(Stored data)
= Beginning of Section =

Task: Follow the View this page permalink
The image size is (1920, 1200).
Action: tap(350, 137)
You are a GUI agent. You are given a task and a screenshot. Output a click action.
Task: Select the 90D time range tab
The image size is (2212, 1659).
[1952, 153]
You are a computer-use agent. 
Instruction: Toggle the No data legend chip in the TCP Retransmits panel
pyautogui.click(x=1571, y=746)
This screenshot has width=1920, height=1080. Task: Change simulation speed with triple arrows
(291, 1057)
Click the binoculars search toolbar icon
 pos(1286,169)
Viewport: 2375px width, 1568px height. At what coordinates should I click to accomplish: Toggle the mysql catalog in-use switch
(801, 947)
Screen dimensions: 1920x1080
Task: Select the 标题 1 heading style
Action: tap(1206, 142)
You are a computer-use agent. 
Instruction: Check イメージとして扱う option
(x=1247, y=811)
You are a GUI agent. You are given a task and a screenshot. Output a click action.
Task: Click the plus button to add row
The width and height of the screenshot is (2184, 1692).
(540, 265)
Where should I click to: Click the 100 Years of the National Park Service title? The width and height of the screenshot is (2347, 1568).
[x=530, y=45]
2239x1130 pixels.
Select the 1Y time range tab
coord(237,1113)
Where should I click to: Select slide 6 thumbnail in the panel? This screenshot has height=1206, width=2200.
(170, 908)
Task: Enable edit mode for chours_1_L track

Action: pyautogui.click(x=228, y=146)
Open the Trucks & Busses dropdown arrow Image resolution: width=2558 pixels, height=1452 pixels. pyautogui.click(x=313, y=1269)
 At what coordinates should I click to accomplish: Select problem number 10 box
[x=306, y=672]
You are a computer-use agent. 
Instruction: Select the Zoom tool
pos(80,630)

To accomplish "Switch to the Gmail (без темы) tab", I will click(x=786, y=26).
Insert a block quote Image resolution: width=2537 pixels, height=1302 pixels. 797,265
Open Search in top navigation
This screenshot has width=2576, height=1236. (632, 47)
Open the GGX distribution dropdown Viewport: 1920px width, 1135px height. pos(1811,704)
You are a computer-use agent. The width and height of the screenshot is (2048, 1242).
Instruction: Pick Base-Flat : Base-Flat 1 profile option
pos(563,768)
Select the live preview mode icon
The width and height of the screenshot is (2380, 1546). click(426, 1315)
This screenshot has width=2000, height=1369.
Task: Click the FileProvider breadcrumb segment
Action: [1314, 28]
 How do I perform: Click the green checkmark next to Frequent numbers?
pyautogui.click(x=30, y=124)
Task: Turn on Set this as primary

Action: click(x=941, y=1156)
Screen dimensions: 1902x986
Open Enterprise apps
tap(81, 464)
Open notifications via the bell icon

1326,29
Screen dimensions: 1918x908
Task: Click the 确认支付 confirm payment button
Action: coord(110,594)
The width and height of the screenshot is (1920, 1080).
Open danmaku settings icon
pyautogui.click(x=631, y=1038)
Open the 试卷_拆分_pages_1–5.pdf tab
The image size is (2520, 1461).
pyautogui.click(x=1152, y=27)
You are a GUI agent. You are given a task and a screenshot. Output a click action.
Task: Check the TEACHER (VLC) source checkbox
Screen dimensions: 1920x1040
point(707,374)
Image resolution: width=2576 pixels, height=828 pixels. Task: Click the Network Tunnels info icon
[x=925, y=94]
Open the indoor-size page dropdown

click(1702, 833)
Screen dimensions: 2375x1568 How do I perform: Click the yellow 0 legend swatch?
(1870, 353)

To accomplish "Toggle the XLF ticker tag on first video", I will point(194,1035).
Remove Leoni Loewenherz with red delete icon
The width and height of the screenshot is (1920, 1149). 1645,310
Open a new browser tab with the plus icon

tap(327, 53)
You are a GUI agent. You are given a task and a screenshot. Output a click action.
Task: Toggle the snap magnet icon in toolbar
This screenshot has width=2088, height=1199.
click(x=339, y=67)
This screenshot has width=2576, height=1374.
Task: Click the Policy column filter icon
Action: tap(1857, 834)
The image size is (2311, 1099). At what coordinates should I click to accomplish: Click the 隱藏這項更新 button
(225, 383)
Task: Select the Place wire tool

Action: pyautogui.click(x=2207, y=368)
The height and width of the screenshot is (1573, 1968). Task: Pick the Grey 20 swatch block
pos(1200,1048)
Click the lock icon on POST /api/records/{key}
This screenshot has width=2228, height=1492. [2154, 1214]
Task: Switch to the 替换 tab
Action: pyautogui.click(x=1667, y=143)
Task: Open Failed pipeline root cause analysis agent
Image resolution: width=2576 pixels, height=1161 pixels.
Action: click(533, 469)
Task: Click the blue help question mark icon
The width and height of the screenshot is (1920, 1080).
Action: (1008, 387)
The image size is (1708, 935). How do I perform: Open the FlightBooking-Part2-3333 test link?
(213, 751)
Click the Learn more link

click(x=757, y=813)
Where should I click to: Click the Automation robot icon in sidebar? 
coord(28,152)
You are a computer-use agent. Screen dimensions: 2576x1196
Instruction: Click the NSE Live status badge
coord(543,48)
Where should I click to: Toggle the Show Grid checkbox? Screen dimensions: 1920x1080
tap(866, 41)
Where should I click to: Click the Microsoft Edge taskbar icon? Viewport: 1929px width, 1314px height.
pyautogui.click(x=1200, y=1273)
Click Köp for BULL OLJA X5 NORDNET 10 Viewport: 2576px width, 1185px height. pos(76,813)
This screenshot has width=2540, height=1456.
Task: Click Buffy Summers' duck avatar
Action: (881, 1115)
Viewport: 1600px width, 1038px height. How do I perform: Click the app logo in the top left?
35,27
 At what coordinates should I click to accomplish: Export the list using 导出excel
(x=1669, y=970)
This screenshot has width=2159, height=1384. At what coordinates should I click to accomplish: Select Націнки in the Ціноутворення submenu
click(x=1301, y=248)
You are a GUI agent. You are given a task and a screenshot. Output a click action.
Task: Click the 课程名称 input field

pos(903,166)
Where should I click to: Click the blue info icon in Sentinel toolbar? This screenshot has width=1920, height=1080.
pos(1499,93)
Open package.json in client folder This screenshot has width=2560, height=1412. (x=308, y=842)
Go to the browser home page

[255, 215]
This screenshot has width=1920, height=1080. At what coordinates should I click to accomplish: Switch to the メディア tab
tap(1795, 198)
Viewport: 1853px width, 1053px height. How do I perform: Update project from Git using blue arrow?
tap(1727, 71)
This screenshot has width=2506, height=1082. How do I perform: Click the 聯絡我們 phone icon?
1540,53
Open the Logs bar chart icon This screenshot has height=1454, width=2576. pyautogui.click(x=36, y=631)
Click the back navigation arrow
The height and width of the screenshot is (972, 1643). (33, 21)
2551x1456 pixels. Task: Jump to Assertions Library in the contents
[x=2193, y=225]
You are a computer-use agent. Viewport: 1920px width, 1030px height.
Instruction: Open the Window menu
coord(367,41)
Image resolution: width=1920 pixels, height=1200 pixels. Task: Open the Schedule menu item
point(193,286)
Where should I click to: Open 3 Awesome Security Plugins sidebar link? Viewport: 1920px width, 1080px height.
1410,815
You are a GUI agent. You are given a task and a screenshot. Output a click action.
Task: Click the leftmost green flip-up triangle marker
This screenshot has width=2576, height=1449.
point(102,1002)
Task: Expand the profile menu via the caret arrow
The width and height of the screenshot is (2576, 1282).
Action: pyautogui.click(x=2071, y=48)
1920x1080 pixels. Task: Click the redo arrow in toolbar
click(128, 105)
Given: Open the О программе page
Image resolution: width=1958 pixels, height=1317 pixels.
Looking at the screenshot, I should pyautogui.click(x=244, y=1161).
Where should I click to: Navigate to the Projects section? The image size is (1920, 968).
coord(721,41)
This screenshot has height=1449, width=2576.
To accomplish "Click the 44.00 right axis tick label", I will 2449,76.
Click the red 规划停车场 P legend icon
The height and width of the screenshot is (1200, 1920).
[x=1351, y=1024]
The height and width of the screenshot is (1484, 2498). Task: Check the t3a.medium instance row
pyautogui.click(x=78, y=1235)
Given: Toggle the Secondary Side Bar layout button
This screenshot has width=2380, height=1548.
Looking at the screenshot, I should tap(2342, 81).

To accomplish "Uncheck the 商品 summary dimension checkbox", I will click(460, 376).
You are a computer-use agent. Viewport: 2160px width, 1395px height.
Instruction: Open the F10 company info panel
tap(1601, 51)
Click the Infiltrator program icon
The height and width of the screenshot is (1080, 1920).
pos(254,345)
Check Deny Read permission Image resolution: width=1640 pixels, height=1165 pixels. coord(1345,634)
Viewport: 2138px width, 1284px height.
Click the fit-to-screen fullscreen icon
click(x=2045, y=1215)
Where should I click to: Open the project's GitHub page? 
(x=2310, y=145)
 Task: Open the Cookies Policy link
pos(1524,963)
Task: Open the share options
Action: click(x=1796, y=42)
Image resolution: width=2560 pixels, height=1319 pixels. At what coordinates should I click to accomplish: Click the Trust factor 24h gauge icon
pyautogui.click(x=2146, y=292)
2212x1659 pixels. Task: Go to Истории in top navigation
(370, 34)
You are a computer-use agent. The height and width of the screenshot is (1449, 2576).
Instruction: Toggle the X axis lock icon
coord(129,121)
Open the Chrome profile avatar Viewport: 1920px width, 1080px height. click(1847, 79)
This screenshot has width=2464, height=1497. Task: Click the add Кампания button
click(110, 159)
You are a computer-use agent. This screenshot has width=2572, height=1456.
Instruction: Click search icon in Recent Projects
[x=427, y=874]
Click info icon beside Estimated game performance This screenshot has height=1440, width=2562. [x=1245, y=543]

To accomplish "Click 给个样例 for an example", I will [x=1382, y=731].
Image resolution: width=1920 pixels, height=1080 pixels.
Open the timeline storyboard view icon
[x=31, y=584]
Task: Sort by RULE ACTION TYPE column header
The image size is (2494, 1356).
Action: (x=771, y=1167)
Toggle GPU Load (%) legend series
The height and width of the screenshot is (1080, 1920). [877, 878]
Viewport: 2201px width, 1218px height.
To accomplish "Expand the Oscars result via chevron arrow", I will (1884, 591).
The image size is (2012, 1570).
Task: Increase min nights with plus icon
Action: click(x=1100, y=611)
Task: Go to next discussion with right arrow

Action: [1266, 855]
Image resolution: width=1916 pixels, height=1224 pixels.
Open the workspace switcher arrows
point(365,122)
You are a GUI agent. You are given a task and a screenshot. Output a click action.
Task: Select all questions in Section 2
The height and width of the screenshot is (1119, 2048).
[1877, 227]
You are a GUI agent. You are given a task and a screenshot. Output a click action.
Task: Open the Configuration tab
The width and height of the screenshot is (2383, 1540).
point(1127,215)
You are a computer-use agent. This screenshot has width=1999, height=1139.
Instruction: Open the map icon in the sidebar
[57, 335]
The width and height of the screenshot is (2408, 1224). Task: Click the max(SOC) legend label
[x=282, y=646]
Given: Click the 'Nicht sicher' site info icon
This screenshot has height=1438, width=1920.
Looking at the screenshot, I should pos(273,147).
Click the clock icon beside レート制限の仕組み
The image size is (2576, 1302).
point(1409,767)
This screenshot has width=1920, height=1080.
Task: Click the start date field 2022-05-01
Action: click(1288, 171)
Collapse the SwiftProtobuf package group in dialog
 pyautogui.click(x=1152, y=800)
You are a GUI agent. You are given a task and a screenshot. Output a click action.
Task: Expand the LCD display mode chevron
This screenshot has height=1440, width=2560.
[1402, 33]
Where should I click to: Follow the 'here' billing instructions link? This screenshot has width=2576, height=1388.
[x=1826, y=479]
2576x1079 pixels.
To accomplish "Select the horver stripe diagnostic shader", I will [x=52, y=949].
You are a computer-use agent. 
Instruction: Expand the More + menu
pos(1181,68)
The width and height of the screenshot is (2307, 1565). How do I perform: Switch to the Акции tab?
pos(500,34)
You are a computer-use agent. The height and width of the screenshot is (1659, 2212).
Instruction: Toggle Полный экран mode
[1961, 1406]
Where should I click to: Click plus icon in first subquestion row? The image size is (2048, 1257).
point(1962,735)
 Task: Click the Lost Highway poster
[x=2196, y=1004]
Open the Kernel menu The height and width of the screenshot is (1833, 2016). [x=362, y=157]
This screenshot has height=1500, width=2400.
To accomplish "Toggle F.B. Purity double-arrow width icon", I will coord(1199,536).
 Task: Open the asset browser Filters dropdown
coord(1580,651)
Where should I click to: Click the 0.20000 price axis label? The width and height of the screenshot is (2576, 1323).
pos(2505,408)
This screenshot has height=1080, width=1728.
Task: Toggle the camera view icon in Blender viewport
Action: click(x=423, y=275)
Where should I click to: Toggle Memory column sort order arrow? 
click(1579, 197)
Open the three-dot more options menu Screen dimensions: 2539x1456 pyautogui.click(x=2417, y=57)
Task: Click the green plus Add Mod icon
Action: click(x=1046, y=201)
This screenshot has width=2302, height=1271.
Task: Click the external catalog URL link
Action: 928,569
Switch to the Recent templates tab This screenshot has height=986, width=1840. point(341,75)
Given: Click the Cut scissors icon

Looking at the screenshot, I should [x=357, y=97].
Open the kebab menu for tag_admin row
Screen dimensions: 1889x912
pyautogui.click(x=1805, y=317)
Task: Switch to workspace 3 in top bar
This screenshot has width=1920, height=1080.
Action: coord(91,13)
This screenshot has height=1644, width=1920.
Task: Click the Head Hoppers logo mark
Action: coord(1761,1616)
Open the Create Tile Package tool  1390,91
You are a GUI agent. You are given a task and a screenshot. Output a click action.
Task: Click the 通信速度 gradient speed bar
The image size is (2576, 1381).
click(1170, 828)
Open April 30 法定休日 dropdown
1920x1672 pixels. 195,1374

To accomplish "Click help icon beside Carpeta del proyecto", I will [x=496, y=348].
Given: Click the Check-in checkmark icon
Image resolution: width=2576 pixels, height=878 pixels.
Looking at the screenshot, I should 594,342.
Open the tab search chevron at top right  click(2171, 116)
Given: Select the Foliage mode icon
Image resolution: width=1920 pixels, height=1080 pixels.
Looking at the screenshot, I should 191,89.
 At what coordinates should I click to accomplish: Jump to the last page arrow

= End of Section =

-- PROBLEM TO WORK ON --
Only lines that include "help" belong in the answer; return them from the entries above.

-- TASK SOLUTION --
Task: Click the blue help question mark icon
To accomplish "Click help icon beside Carpeta del proyecto", I will [x=496, y=348].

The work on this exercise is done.